Diese schüttelte fassungslos den Kopf. „Das ist doch ... natürlich möchte jede Frau lieber ihr eigenes Haus führen, als der Familie zur Last zu fallen!“

„Warum bist du noch nicht ins Witwenhaus gezogen, Tante, wenn das so ist?“ Annabell hatte genug davon, wie eine Zuchtstute behandelt zu werden. Respekt den Älteren gegenüber war ja gut und schön. Doch war sie nicht gewillt, sich alles gefallen zu lassen.

Auf dem runzligen Gesicht der Dowager Marchioness zogen Gewitterwolken auf.

„Fitzgerald, hat unser neuer Nachbar mittlerweile auf die Einladung geantwortet?“, wechselte Julia Bligh das Thema und hielt dadurch ihre Schwiegermutter davon ab, sich weiter mit Annabell zu streiten.

„Sir Caspian wird übermorgen an der Jagd teilnehmen. Für den Ball hat er noch nicht zugesagt.“

„Doch nicht etwa Sir Caspian Rougemont?“ Der Earl of Stratham beging vor Erstaunen beinahe den Fauxpas, seine Gabel fallen zu lassen.

„Ich fürchte, ja.“

„Seit wann ist er hier? Und wie kommt Rougemont auf deine Gästeliste, Bligh?“ Damien sah fragend zu seinem Cousin. Gespannt beobachtete jeder am Tisch den Austausch. Annabell hatte diesen Namen noch nie vernommen. Doch aus der Reaktion der anwesenden Personen war deutlich zu erkennen, dass es sich nicht um einen gewöhnlichen Landjunker handelte.

„Ja, Sohn, wie kommt es, dass du diesen ... Mann ... in unser Haus einlädst?“, ließ sich die Dowager Marchioness vernehmen.

Cousin Bligh beachtete den scharfen Ton seiner Mutter nicht und erklärte lediglich, dass Rougemont im Frühjahr ein benachbartes Anwesen gekauft habe und die Höflichkeit unter Nachbarn es gebot, ihn einzuladen.
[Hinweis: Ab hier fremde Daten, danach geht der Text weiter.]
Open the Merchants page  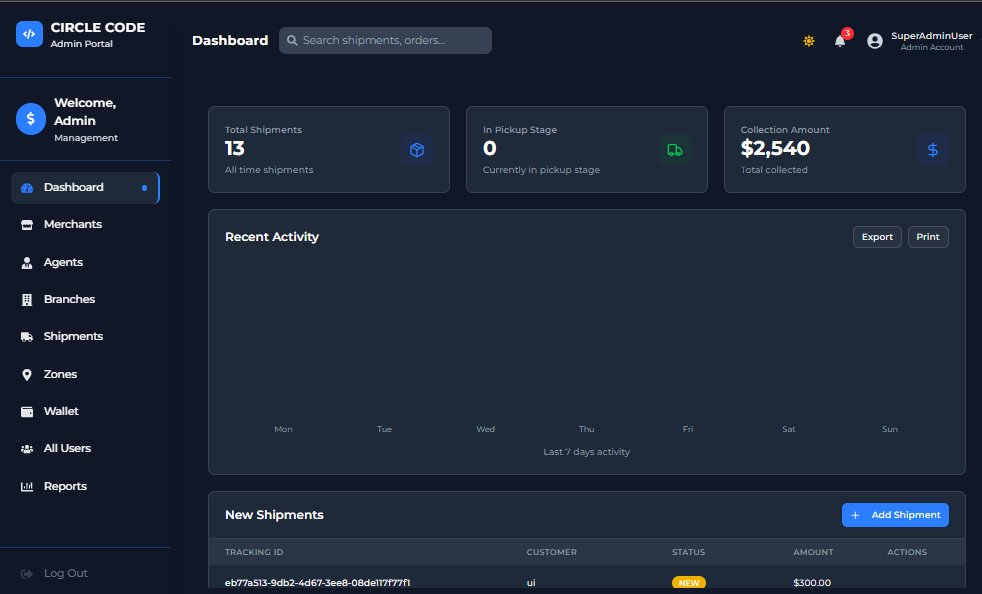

„Solche Menschen schneidet man, mein Sohn. Man lädt sie ganz sicher nicht zu Veranstaltungen ein, die auch von der unschuldigen Jugend besucht werden!“

Was dieser Sir Caspian wohl verbrochen hatte? Annabell wagte nicht, nachzufragen. Wahrscheinlich war es irgendeine unbedeutende Sache, die der alten Lady aufstieß. Tante Maud fand schließlich an jedem ihrer Bekannten etwas auszusetzen.

Stratham wechselte einen Blick mit seinem Cousin und machte sich wieder über den Fasan auf seinem Teller her. Dass ihr Bruder beunruhigt die Stirn runzelte, verursachte Annabell größere Sorgen als die Tiraden der Tante. Bevor sie versuchen konnte, etwas mehr über den mysteriösen Nachbarn zu erfahren, griff allerdings Julia ein.

„Möchtest du noch mehr Süßspeisen, Mama? Die Köchin hat ein Beerencrumble gemacht.“ Sie ignorierte die gehässigen Bemerkungen und lächelte ihre Schwiegermutter so liebreizend an, dass diese lediglich die Nase rümpfte und sich eine Portion auflegen ließ.

 

 

 

Kapitel 3

 

 

„Annabell, was hältst du davon, deinen Bruder und meinen Gatten zum Markt nach Pickering zu begleiten?“ Lady Bligh sah ihre Cousine über den Frühstücksraum entschuldigend an. „Ich habe hier zu tun, wenn die anderen Gäste eintreffen, und bin dadurch unabkömmlich. Du könntest deine Zofe mitnehmen.“

„Das ist ein vortrefflicher Vorschlag, Julia. Mir ist bewusst, wie aufreibend es ist, das Haus voller Gäste zu haben. Du hast sicher noch sehr viel zu erledigen. Selbstverständlich mache ich mich gerne nützlich.“

Die Marchioness winkte ab. „Das ist sehr aufmerksam von dir, jedoch nicht nötig. Nach der langen Fahrt hast du dir etwas frische Luft und freie Zeit verdient.“

„Möchtest du reiten, Annabell, oder lieber die Kutsche nehmen?“, erkundigte sich der Marquess über die Zeitung hinweg.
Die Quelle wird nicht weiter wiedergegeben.